SCHOOL REPORT DATABASE

transforming student reports at an international school in Brunei

I taught computing at an international school in Brunei.

When I joined the school, the student reports were Word documents on the school server. Only one teacher at a time could work on a student's report.

I volunteered to design a database with an interface, so that many teachers could work on the reports at once, and the data would be stored efficiently.

I made the first version of our school report database with Microsoft Access and Visual Basic.

The first set of reports were very simple - High School reports with just grades and a comment.

The teachers loved being able to enter their reports any time from any computer in the school. Over the next few years, teachers asked for more and more features, and more and more kinds of reports. Eventually all reports across the school (Early Years, Primary School and High School) were on the system.

Teachers wanted to see a photo of the student while writing the report, so I added that feature.

Teachers also wanted to be able to view all previous reports for a student as they wrote the new report, so I added an archive database which could be accessed right from the report writing interface.

Eventually the structure of the application consisted of 4 databases.

Teachers also wanted to be able to enter their reports from home, so I learned to make interactive web pages and made a whole new system using IIS and SQL Server.

When I left the school, there were many kinds of Primary reports

and many kinds of Secondary reports.

There was a comprehensive interface for teachers

with report entry forms for Primary teachers

and many report entry forms for Secondary teachers.

There was an interface for printing all the different kinds of reports.

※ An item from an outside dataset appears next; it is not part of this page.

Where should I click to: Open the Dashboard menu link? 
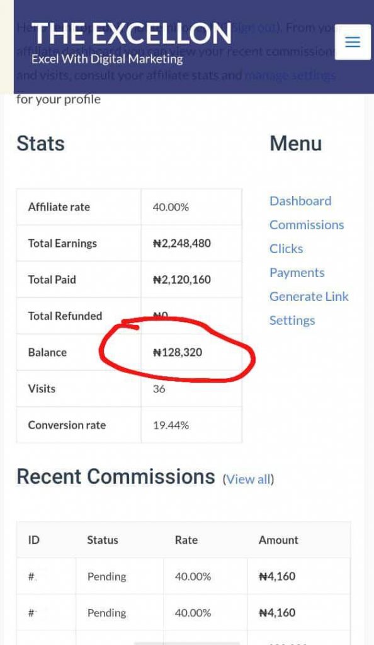[x=300, y=201]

I created a comprehensive management interface, so the person who took over from me could administer the reports easily.

There was a management interface for Primary reports

and a management interface for Secondary reports.

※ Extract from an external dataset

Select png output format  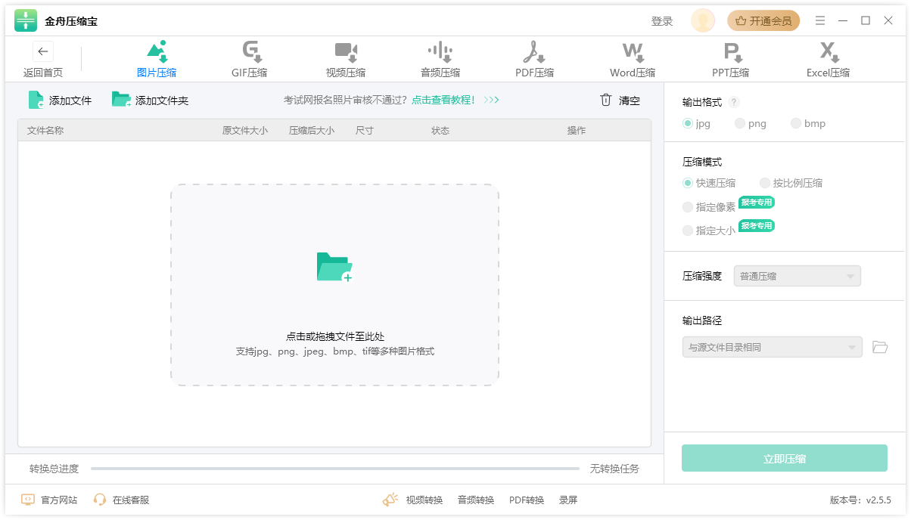pyautogui.click(x=740, y=123)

As we stored more and more previous reports in the archive, we started to use data science to query the data for meaningful insights.

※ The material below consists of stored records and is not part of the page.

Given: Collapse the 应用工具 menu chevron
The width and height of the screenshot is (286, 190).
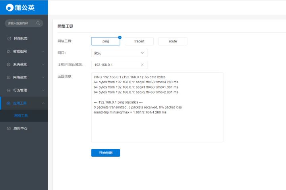Looking at the screenshot, I should [43, 103].
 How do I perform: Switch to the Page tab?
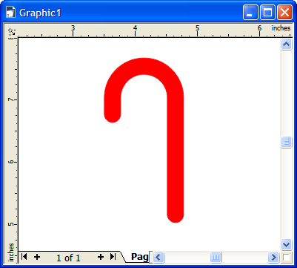(140, 257)
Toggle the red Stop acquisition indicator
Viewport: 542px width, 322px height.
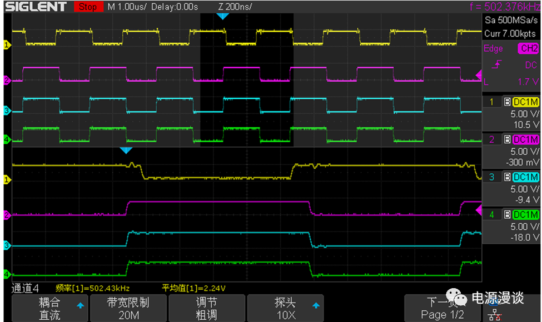click(87, 7)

Which students are attaining very high or very low results across all subjects?

I used a SQL query to find any students with either high mean and low standard deviation, or low mean and low standard deviation across their results. (After trying different values we chose for classification > 80 as "high mean", < 60 as "low mean", and < 10 as "low standard deviation".)

    SELECT student_ID, AVG(grade) AS avg, STDDEV_POP(grade) AS stddev
    FROM student_grades WHERE date >= "2025-12-01" GROUP BY student_ID
    HAVING (avg < 60 OR avg > 80) AND stddev < 10;
    

Here's some example output - the query found one student with consistently low results (Cyrus Long) and one student with consistently high results (Mathew Baird).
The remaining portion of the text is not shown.